Russian Foreign Ministry has said that Syrian rebels used chemical weapons, killing 16 people and injuring 100 others.
The ministry said Tuesday’s attack represented an “extremely dangerous” development in the two-year Syrian crisis.
It said the rebels detonated a munition containing an unidentified chemical agent in the province of Aleppo. It did not give further details.
Syria’s state-run news agency has also accused the rebels of the attack in the town of Khan al-Assal, saying 25 people died, but the rebels say government forces fired the weapon.
Russia said that the evidence of rebels getting hold of weapons of mass destruction had taken the confrontation to a new stage.
‘Regime propaganda’
Russia has been the main ally of President Bashar Assad’s regime since the start of the uprising, in which more than 70,000 have died.

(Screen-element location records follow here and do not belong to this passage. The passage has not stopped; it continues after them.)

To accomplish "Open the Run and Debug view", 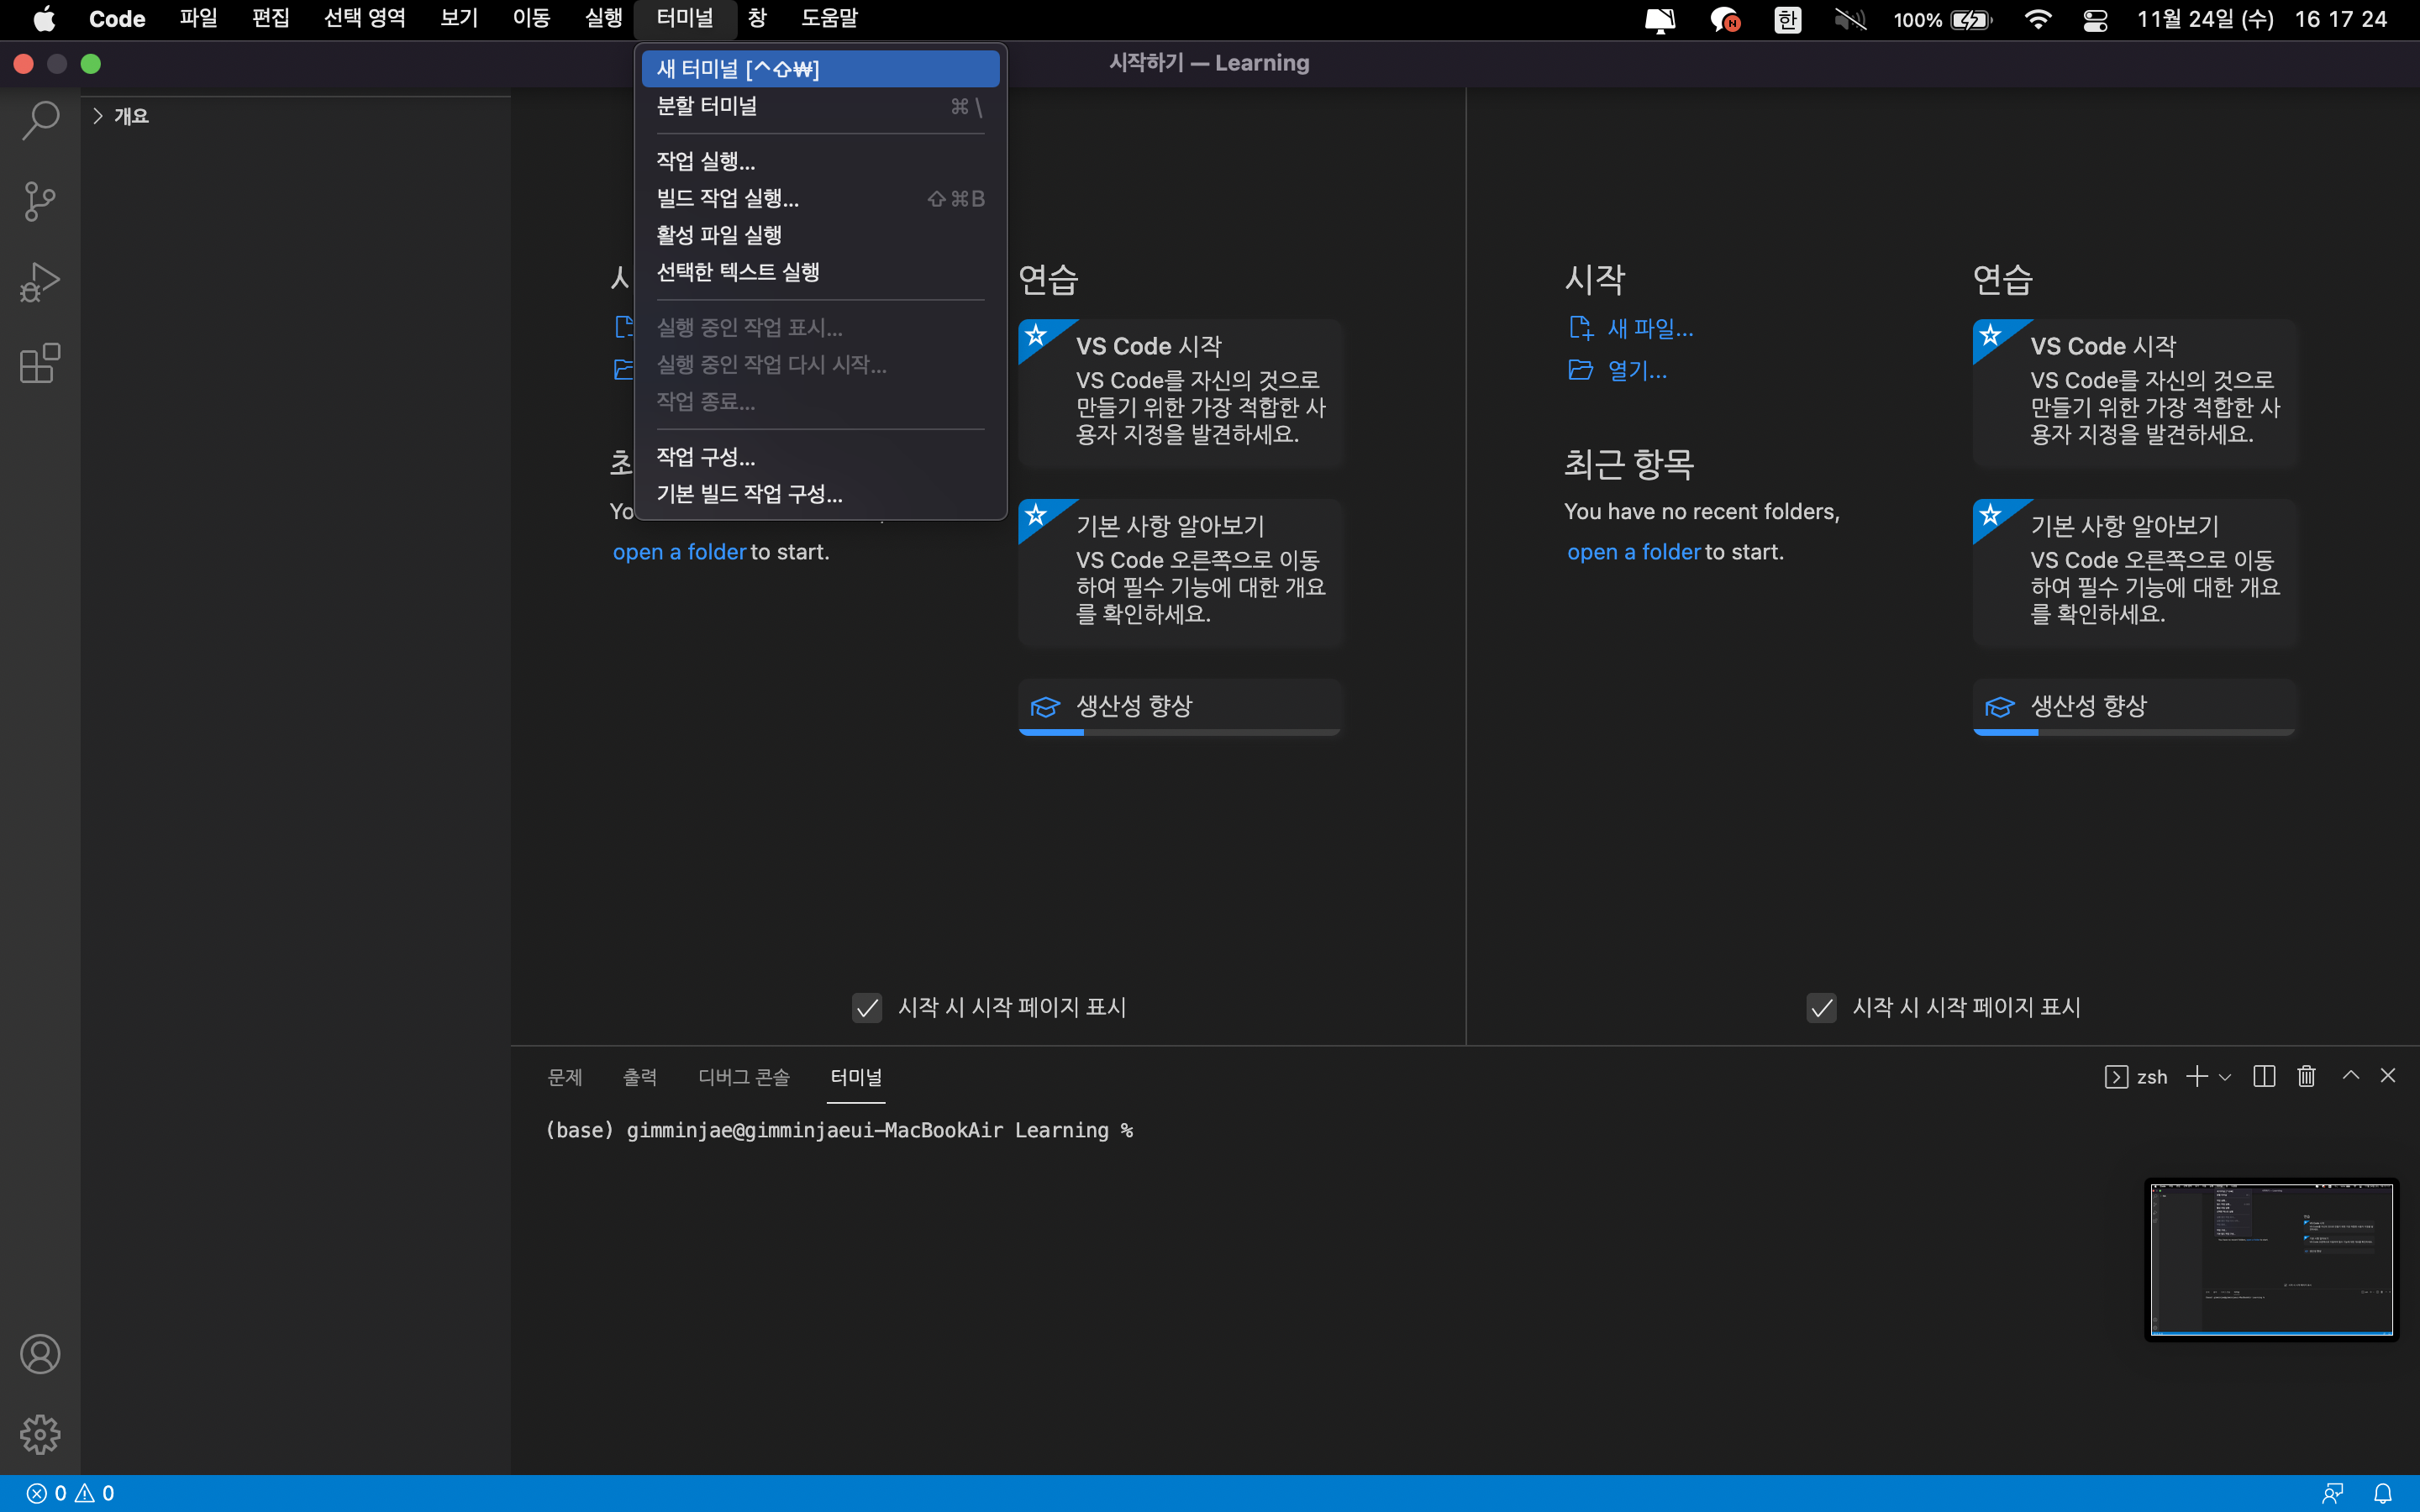I will 40,283.
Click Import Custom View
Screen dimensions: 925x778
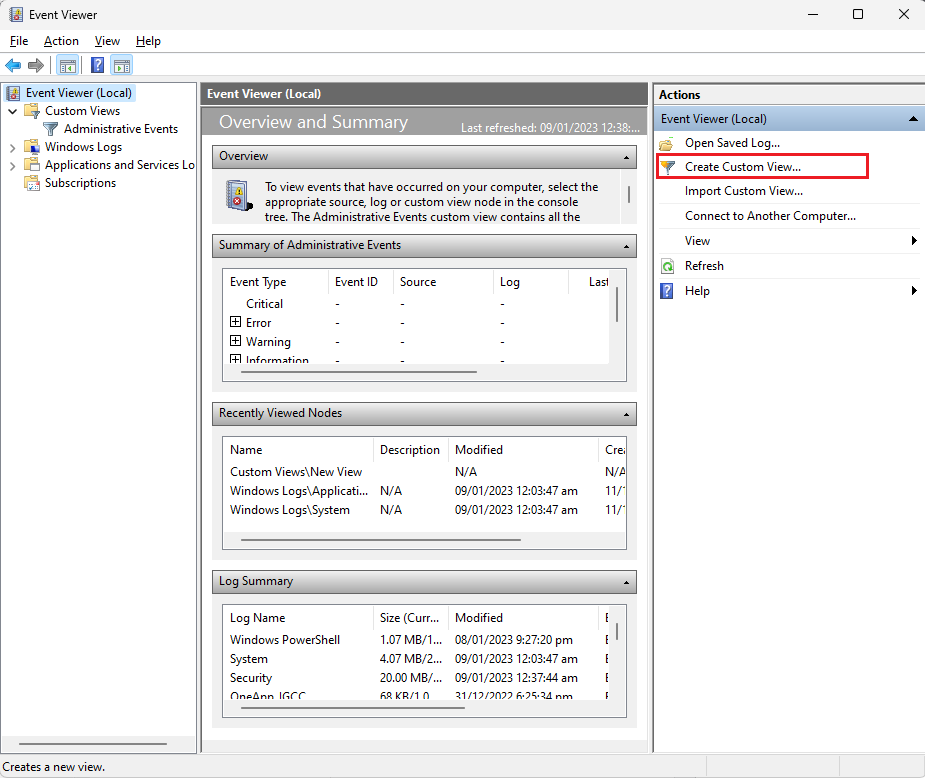[x=742, y=191]
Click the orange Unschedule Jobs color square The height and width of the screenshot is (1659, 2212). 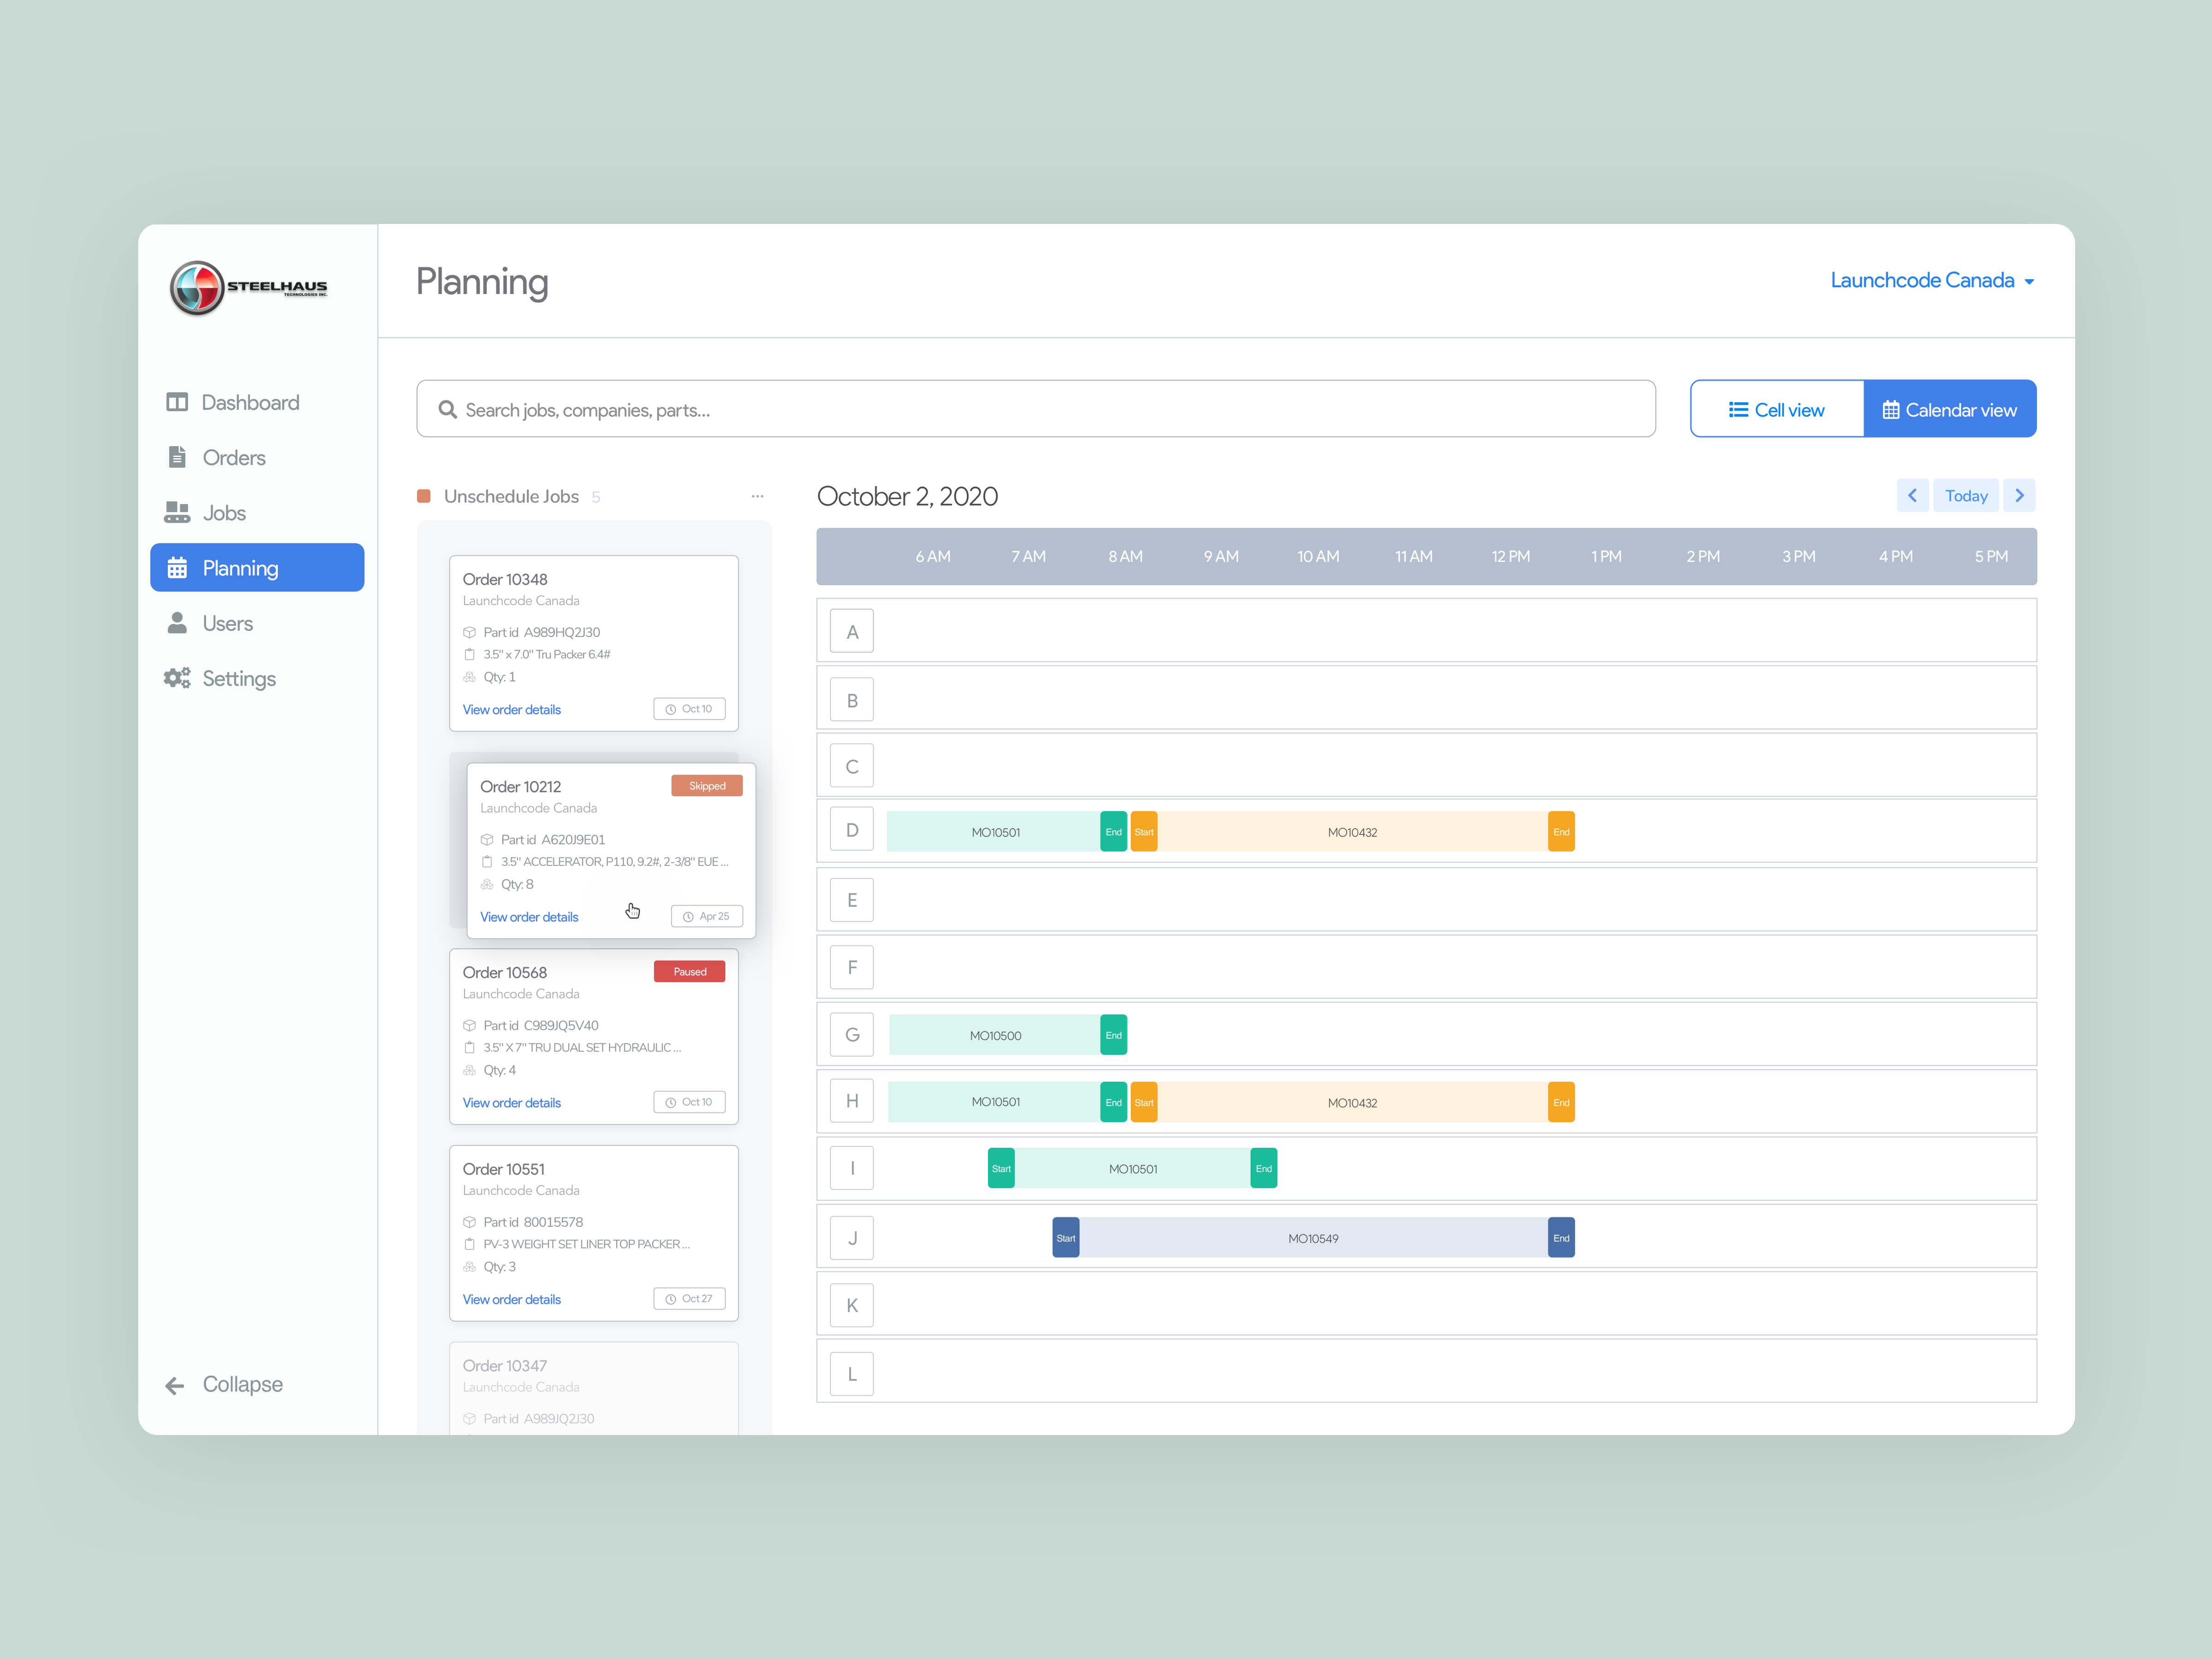click(x=424, y=496)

Abou Firas, spokesman for the Revolutionary Council in Aleppo city, denied that rebels used chemical weapons, saying it was “part of the regime propaganda to mislead the public opinion”.
“It is just a counter-claim to what rebels had been saying about the threat of chemical weapons being used by the regime,” Abu Firas told Al Jazeera.
Louay al-Mokdad, media and political coordinator of the opposition Free Syrian Army, also told Al Jazeera these were “false claims”, accusing the regime of being behind the reported attack.
The head of an international anti-chemical weapons body said on Tuesday he had no independent information about any use of such arms in Syria.
“Of course we have seen those reports and we are closely monitoring the situation,” Ahmet Uzumcu, head of the Organisation for the Prohibition of Chemical Weapons (OPCW), told a seminar in Vienna.